Records for locating displayed items:
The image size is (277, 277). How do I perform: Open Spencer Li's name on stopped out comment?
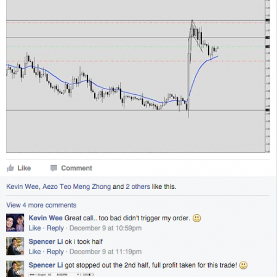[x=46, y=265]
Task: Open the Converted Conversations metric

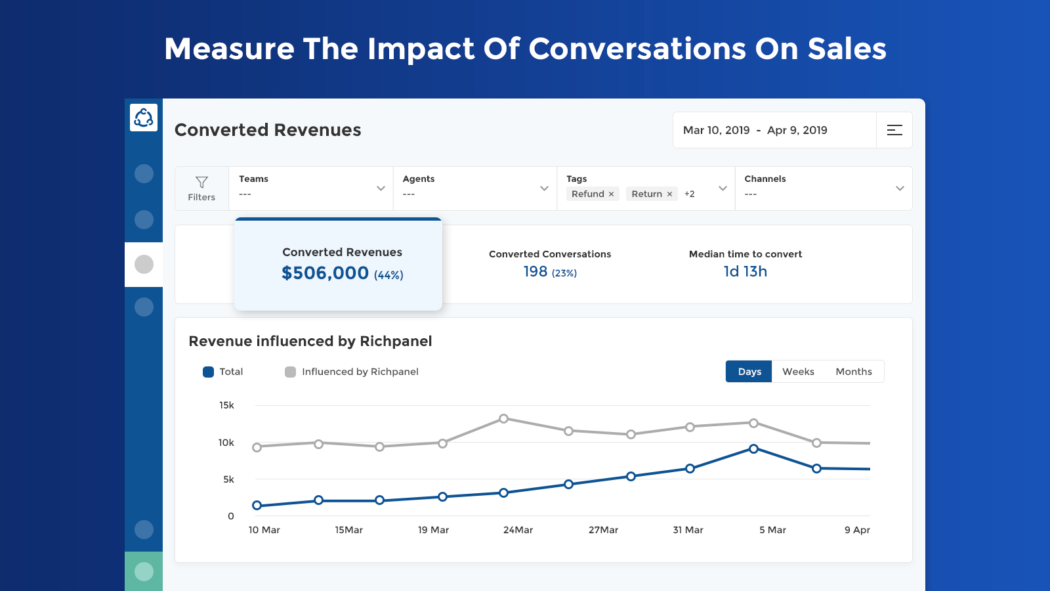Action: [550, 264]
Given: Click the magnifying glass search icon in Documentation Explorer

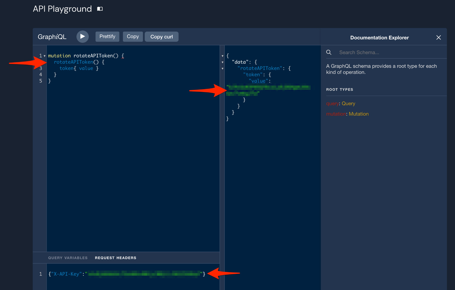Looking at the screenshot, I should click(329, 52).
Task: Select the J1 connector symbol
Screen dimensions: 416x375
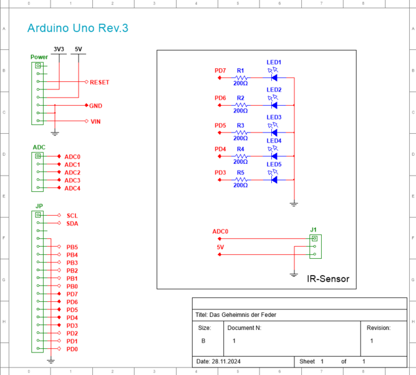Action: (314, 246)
==
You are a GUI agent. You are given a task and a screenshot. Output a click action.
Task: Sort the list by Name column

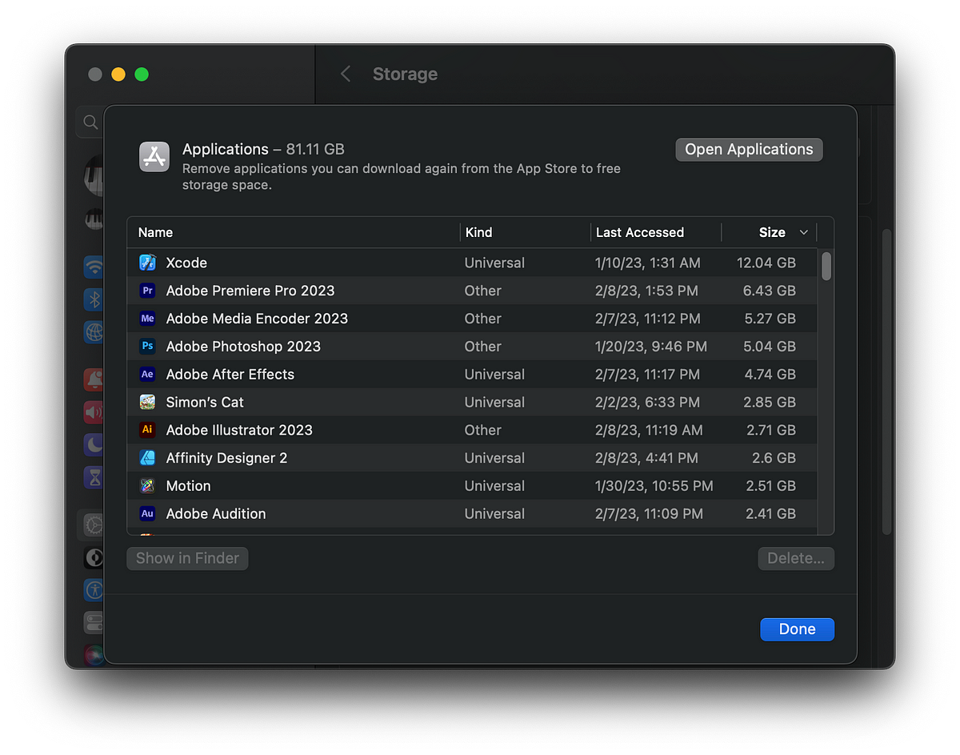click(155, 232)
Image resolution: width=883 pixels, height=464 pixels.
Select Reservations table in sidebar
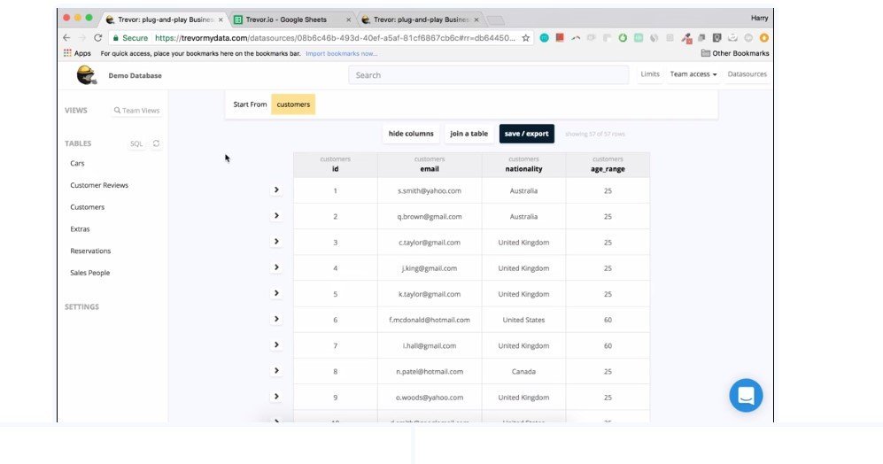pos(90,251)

* GOAL
Put the lines between the one holding "Image resolution: width=883" and the one holding "pos(90,251)", inclusive, into a numbered list, skipping any blank lines. Leave the pictures out of the answer.

* OUTPUT OF THE EXERCISE
1. Image resolution: width=883 pixels, height=464 pixels.
2. Select Reservations table in sidebar
3. pos(90,251)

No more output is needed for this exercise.